Lui was brand new at the company in May 2010 when assigned to write a “memo to file” about the company’s decision to avoid high pressure water inspections on untested lines following pressure surges. Although regulations appeared to require such inspections, Lui said company engineers considered the pressure surges insignificant.
Lui’s memo is a key issue at the heart of the obstruction charge the company faces. PG&E is charged with misleading National Transportation Safety Board investigators as they probed the September 2010 blast by insisting the company did not have an approved policy to avoid costly inspections for its older, at risk pipelines following the pressure surges.
Prosecutors point to Lui’s memo as proof the company had such a policy. PG&E lawyers will use it to show the company was grappling with complex and contradictory regulations and as proof that no final decisions had been made.
Lui testified Friday that he wrote the “memo to file”– two years before he became a licensed engineer -- to summarize the company’s thinking with a state audit looming.
He said although his memo justified the company’s position of not inspecting pipelines unless pressure levels exceed federal allowable levels by ten percent, no such policy was in actually in effect.
In any event, the issue that was addressed in his memo never came up during the state, Lui said.
In earlier testimony, Lui’s boss, veteran engineer William Manegold recounted how he wrote his own justification for the policy but shredded after the issue was not raised in the audit. Manegold testified that he feared PG&E was about to be “slaughtered” in the audit because he failed to provide technical support for the 10 percent stance.
As support, PG&E defense attorneys have repeatedly pointed out that BP, another pipeline operator, asserted the 10 percent buffer in its defense in a separate audit. However, as federal prosecutors have shown the line at issue in that audit had been tested by the very method PG&E’s policy sought to avoid.
On the stand, Lui said he wrote the memo despite the fact that he and his colleagues were puzzled about the federal rule that stresses that any pressure surge, no matter how small, must trigger inspections.
“That was a little bit confusing for us,” he said. “The answer is very black and white. It doesn’t make sense from an engineering perspective” given that pipelines typically operate with generous safety margins and were unlikely to fail following such minor surges.
Hoffman asked Lui – who was not yet an engineer at the time -- was trained to only consider surges beyond 10 percent as meriting inspections.
“We were trained at all times to follow the code,” he replied.
Lui said he did not know that the BP audit issue – the one the company used to justify not testing over pressurized gas pipelines -- involved a pipeline that had in fact already been tested.

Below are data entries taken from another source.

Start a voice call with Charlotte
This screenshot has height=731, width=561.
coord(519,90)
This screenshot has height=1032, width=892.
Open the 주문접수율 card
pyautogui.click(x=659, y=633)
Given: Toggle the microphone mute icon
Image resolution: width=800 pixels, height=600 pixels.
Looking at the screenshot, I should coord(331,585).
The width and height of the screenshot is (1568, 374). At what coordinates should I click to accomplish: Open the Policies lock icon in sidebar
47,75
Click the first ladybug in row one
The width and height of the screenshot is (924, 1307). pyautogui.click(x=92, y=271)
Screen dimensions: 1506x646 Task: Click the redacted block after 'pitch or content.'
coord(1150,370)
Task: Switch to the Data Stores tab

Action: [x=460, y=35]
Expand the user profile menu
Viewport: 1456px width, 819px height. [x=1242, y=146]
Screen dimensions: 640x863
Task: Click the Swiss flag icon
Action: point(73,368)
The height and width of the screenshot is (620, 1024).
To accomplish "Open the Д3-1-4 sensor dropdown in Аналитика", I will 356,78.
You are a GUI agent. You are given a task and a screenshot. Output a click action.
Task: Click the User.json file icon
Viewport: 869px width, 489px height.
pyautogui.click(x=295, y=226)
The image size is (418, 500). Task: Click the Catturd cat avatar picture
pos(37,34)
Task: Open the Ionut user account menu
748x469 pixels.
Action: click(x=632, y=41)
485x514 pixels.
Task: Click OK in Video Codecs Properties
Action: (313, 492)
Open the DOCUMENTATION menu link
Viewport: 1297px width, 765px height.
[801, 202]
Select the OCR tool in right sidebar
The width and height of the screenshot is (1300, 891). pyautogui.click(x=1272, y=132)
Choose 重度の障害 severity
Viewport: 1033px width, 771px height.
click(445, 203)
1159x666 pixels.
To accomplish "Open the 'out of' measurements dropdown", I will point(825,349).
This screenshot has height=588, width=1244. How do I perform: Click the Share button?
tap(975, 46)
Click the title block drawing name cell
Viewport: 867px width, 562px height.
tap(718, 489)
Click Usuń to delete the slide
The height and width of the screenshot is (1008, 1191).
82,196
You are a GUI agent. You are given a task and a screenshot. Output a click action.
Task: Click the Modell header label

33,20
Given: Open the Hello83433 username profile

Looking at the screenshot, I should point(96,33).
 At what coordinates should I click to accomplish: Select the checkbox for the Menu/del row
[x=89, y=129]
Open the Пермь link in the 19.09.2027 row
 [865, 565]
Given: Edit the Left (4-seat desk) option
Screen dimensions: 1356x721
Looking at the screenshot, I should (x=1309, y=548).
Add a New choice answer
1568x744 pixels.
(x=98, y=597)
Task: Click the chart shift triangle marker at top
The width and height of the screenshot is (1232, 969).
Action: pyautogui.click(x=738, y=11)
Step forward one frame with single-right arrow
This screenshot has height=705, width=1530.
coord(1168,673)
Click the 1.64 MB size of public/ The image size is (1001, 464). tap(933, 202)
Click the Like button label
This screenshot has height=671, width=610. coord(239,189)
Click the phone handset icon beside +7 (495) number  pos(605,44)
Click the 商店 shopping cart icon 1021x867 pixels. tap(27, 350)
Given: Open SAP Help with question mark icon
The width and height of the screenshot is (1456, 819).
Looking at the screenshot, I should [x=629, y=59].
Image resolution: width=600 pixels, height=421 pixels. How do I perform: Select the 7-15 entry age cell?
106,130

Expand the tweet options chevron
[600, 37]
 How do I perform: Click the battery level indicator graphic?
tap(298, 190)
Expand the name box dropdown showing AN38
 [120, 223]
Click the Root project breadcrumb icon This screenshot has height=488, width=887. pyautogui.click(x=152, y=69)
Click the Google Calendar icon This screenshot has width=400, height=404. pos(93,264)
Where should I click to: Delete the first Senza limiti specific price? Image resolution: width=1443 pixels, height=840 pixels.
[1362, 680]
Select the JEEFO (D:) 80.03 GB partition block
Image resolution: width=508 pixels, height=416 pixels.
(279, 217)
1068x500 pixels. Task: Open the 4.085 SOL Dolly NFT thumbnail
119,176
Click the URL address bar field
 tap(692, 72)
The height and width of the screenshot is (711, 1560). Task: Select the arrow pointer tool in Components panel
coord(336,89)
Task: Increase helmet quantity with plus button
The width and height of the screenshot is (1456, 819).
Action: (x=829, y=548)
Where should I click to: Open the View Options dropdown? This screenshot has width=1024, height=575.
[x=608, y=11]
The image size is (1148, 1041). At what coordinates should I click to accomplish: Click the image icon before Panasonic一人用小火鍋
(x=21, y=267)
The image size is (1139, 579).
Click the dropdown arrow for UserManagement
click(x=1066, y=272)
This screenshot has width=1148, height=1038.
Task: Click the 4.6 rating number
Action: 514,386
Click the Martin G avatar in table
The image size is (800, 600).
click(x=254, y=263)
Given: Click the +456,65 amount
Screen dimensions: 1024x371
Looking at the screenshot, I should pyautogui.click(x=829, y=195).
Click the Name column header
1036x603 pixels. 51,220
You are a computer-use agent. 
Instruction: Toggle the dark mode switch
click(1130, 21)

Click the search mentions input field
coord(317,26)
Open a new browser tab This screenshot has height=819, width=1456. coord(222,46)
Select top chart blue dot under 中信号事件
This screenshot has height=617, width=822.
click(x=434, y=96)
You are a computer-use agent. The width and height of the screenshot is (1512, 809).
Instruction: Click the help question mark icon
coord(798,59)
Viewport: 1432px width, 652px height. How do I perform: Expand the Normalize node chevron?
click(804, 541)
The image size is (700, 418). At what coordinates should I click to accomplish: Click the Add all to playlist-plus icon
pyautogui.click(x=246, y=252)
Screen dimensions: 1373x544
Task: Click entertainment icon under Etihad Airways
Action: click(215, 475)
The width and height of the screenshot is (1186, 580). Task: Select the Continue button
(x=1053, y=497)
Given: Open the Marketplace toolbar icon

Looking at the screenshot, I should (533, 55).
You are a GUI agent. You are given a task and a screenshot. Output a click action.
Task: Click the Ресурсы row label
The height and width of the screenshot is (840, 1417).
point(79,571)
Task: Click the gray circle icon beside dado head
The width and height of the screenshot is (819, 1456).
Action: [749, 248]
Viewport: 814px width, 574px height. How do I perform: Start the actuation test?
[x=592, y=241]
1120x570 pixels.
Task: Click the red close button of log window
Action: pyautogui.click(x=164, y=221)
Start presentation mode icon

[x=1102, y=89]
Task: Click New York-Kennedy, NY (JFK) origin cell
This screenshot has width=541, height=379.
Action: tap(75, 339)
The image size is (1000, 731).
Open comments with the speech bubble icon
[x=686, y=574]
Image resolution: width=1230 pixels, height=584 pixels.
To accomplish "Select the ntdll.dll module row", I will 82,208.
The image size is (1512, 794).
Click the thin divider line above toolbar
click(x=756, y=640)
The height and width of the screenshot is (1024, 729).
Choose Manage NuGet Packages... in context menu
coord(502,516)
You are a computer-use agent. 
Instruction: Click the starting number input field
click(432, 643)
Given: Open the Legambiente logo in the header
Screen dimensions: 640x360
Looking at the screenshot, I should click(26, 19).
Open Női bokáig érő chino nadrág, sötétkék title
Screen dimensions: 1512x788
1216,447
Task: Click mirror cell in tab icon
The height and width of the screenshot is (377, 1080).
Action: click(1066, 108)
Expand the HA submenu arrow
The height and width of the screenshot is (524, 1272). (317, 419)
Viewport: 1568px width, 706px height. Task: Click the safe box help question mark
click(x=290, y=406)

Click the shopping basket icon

He also acknowledged that no one at the company asked state or federal pipeline officials about the issue. He said he did not raise the 10 percent margin during the state audit.
“That topic did not come up,” he said.
After Lui testified, federal prosecutors announced they intend to rest their case by the middle of next week, signaling that a number of high profile witnesses will not be summoned to the stand.
Among those who will now be spared are former PG&E head Peter Darbee and former regulatory affairs vice president Brian Cherry. It was Cherry who forced out amid a scandal involving improper backdoor communications between the company and regulators.
Prosecutors also will not call Leslie Banach McNiece, a former employee turned whistle-blower previously billed as a star witness to show the company valued profits above safety. Federal authorities did not explain their decision.